Render the data below as a numbered list, one line per item and skipping blank lines. Leave the pictures out.
^^^^^^^^^^^^^^^^
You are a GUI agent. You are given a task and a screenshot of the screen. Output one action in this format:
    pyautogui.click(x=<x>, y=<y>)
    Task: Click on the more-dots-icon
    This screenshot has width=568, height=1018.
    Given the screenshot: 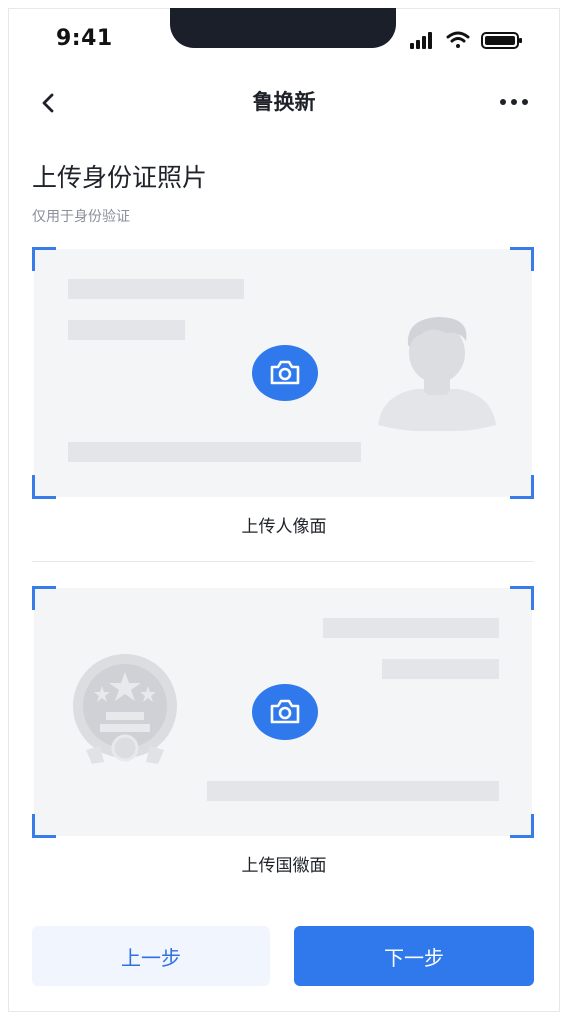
^^^^^^^^^^^^^^^^
§ Answer space
1. You are a GUI agent. You are given a task and a screenshot of the screen. Output one action in this format:
2.     pyautogui.click(x=<x>, y=<y>)
3.     Task: Click on the more-dots-icon
4.     This screenshot has width=568, height=1018.
5.     Given the screenshot: 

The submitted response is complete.